I had no idea Ronda took it so hard when I lost until I watched the show. Manny Gamburyan told me every day until the end of the season that I broke all their hearts that day. But to see Ronda so bothered, and then shouldering the responsibility…in the end, the part that sucks the most was disappointing all of them. They truly believed in me. And why shouldn’t they? I am one of the best in the world, the contract gift-wrapped for me. And I just let someone grab it. Disappointing the coaches is something I wish didn’t happen. Their confidence in me…it’s just a big ouch.
So, the fight picks happened. Team Tate picking off our injured guy, like expected. But, in what is the act that sealed my loyalty to Ronda, she walked up to Miesha and said what she did about how she was going to beat her up even more for celebrating in my loss. Now, Miesha and I have always been friendly. And whether she meant it as offense towards me or not, Ronda took it that way. For Ronda to have my back like that…I dunno. Loyalty is something that has become one of the most important things in the measure of a human in my eyes. The fact that I had just let her down, she knows I am gunning for her belt one day…but she still had my back. It spoke volumes to me.
Ronda came back to the locker room and said to me, “There’s a difference between a friendly acquaintance and a friend,” and if you look back on June 6 on her Twitter, she actually tweeted this.
I didn’t understand it at the time, but would very much come to understand it as the show progressed.
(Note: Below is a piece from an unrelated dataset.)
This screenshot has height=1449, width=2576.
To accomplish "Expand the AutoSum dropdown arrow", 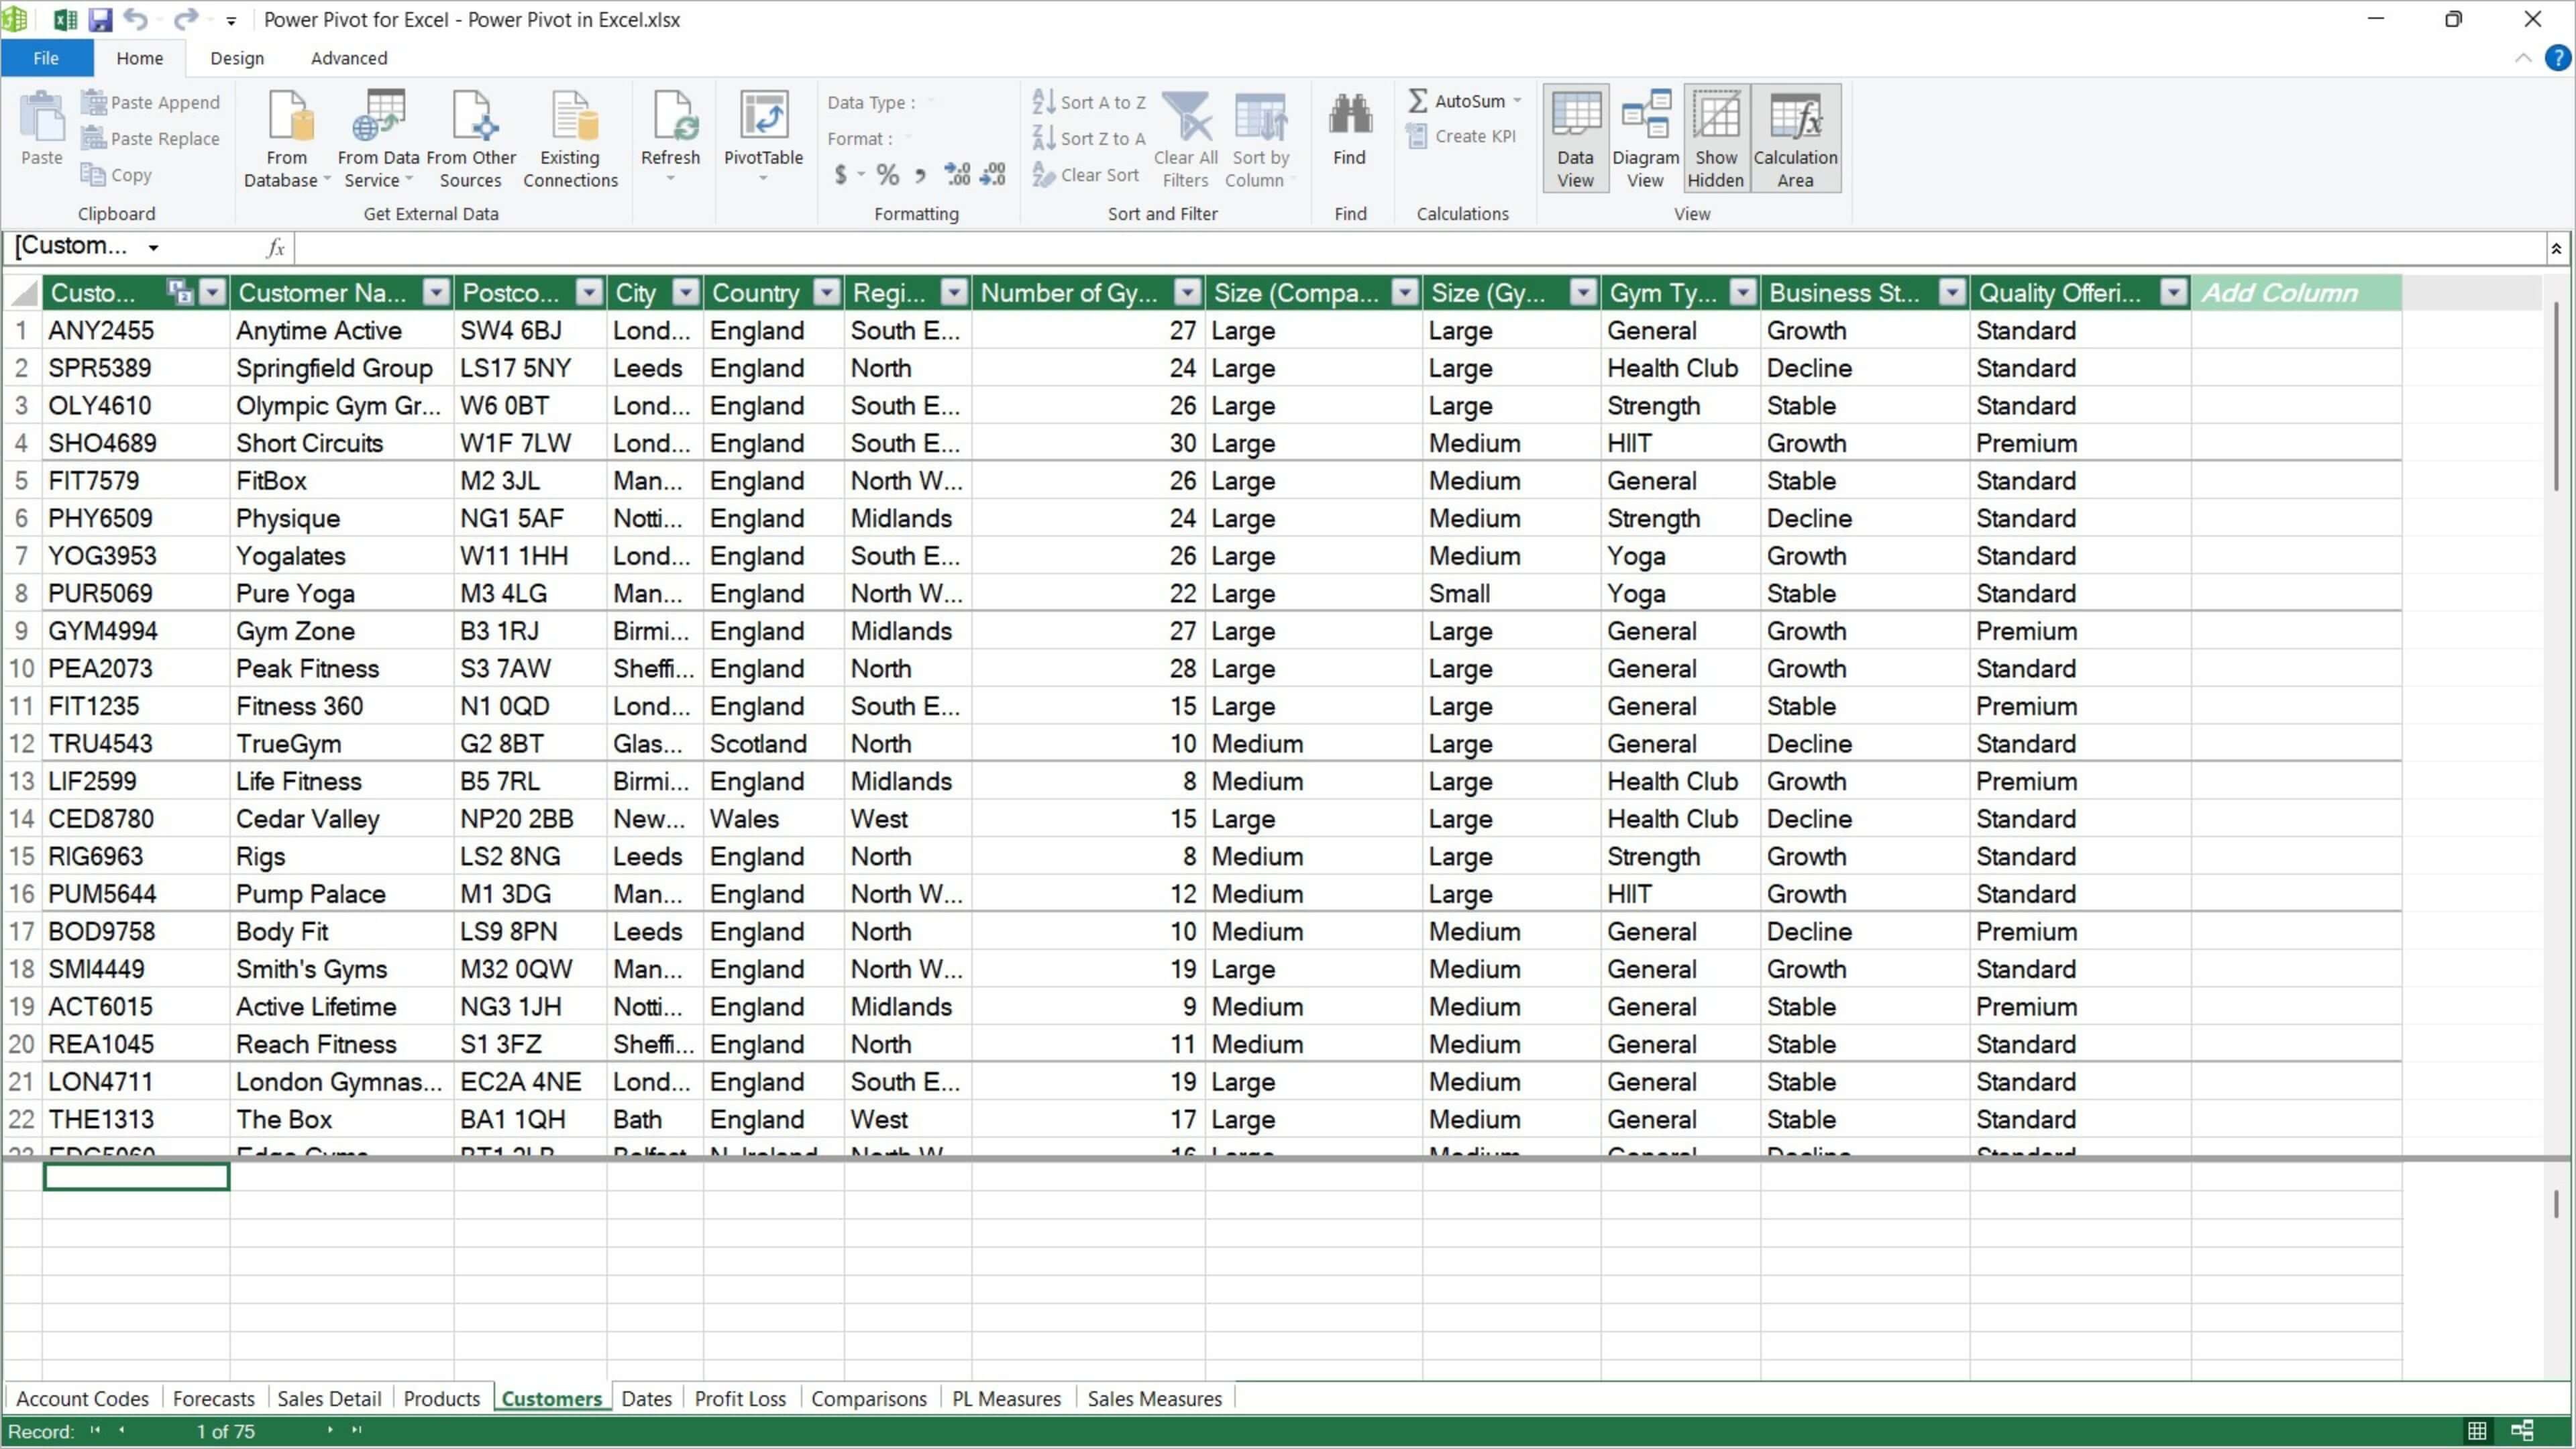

Even if you celebrate your friend winning, if that’s truly a friend on the other side of the cage, you still share tears in their loss. I’m not a crier. I didn’t get it. Some people are different. And like I said, I’ve never had a problem with Miesha. I don’t think she meant it as an offense when I lost. But I know that Ronda shared tears with me. And she had my back. And I know she still believes in me. And I will go on forever to say that the QoS and the Queen’s Army will forever be a part of Armbar Nation, until the day when we face each other on the battlefield.